__Task__: From the kitchen post below, rewrite the stretch from "Our interest in" through "resting a steak?", substituting "roast" for "steak".

I spy, with my little eye …

… something beginning with ‘k”. Ketchup? No, it’s known as tomato sauce in my part of the world. Not kangaroo either; that said, I’ve eaten it willingly enough in restaurants or Aboriginal communities, but we haven’t cooked any at home. No, ‘k’ is for ‘kitchen’, specifically, our kitchen; and that is the subject of this post.

Each Tuesday of the year, our preferred newspaper, The Age includes a liftout section devoted to food and beverages, under the banner Good Food. Most of the content is built around well-traversed subjects: restaurants, recipes, food producers, wine, bars, cafes, food ethics, kitchen equipment, chefs, cookbooks and so on.

Our interest in the content varies from week to week, but there are two items that we enjoy consistently. One, known as Brain Food, provides witty and informative responses to questions from readers about ingredients and cooking methods. You know the type: Where do I go to buy this obscure ingredient in a recipe I want to try? Why do recipes specify unsalted butter? What is the benefit of resting a steak?

The other is called Kitchen Spy and is a whole page about the domestic kitchen and cooking and eating habits of a specific person. Usually that person is involved in the food industry in some way; sometimes it is a ‘personality’ from another sphere. On the whole, it is a good read and, often enough, we find it educative or thought-provoking.

So, given that cooking is a central pillar of how Maggie and I have constructed our shared life, I thought it might be fun to imagine what Kitchen Spy would look like if our kitchen was the one featured. Here is how it unfolds:

The Staples

Our pantry
Cobram Estate olive oil, Murray River pink salt flakes, Campbell’s salt-reduced stocks and five different vinegars, including the one that we infuse with cumquat and spices ourselves. Several different pastas and rices, flour for pasta and baking, and homemade muesli (toasted and raw). Numerous spices, both seeds and ground, dried oregano, saffron brought home from Dubai and the spice mixes we prepare ourselves – berbere, baharat and an Indian-style mix for fish curry. There is always plenty of garlic – Maggie gets edgy otherwise – and, at present, our home-grown kipfler potatoes. There’s a ‘k’!

__Available data__:

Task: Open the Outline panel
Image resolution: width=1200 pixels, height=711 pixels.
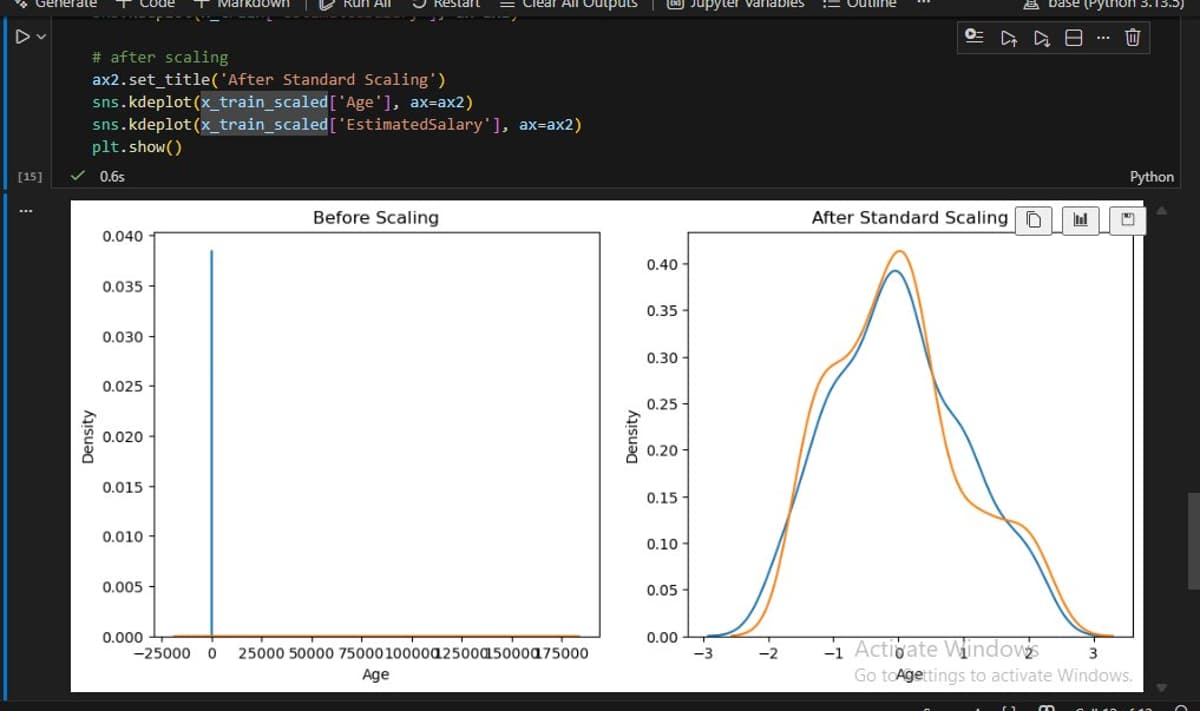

__Expected output__:
Our interest in the content varies from week to week, but there are two items that we enjoy consistently. One, known as Brain Food, provides witty and informative responses to questions from readers about ingredients and cooking methods. You know the type: Where do I go to buy this obscure ingredient in a recipe I want to try? Why do recipes specify unsalted butter? What is the benefit of resting a roast?